Testemunho

20 Mar. 2025

Completos com a ajuda da ciência

Ana Valente

Escolhemos o pôr do sol do Guincho para aquela que foi a última fotografia a dois. O retrato carrega a emoção de nove meses de gravidez e quase oito anos de uma caminhada pelo sonho.

O Afonso nasceu a 25 de abril de 2023, às 19 horas e 27 minutos. Lembro-me, algumas horas depois, de sentir que estávamos, finalmente, completos.

Eu e o David casámos em 2012. No final de 2015, deixei a pílula. Os meses foram-se sucedendo e a gravidez não surgia. Passado um ano, começaram os exames e a medicação. Era o primeiro passo de um diagnóstico, naquele momento, sem certezas, porque aparentemente estava tudo bem com ambos.

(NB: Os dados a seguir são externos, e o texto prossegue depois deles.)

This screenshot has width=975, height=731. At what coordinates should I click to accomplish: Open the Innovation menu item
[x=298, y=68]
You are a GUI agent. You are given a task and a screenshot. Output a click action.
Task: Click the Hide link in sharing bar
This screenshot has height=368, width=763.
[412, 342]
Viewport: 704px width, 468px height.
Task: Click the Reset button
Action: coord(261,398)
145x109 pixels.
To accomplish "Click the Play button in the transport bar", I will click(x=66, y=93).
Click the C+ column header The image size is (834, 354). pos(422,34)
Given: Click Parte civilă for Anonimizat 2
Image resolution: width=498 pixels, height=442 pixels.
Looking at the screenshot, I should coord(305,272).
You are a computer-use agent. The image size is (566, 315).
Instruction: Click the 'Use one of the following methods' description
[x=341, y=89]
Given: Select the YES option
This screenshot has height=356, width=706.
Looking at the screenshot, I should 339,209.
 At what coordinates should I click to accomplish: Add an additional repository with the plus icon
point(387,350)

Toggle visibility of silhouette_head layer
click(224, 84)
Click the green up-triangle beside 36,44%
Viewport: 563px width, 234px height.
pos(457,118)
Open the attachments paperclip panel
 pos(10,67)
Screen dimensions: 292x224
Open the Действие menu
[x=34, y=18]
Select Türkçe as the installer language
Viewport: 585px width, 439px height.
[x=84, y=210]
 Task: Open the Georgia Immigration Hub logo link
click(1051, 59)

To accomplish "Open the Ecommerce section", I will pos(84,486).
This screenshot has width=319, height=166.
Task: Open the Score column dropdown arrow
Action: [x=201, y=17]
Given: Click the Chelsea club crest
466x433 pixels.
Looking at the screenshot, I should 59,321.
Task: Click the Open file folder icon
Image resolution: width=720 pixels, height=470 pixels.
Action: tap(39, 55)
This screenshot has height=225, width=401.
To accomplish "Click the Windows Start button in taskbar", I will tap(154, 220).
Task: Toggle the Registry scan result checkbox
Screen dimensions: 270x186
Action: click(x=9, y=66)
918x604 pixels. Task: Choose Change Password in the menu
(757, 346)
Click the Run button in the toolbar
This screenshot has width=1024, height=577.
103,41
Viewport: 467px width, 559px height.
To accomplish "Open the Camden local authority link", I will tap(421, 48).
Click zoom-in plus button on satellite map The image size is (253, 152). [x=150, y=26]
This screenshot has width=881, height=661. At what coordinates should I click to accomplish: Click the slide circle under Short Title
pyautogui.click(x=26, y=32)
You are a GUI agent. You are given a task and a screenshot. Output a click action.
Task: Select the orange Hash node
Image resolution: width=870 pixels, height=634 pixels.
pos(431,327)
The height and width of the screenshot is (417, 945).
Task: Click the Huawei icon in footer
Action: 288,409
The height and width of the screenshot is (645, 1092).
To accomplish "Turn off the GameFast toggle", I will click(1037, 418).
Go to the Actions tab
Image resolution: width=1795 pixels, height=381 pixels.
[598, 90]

2016, 2017, 2018. Os anos seguintes foram de mais medicação, exames e a constatação de ciclos ováricos irregulares. Durante estes 36 meses, as nossas vidas foram marcadas por testes constantes, comprimidos e injeções e, sobretudo, tabelas com dias e horas marcados. Com esperanças e esperas difíceis. Com desilusões.

Em fevereiro de 2019, engravidámos! Mas o estado de graça não durou mais do que sete semanas… e nos nossos corações a gravidez durou apenas sete dias. Uma hemorragia repentina gelou-nos e deu-nos a certeza de estar a viver mais uma etapa falhada. E o tempo corria rápido contra nós.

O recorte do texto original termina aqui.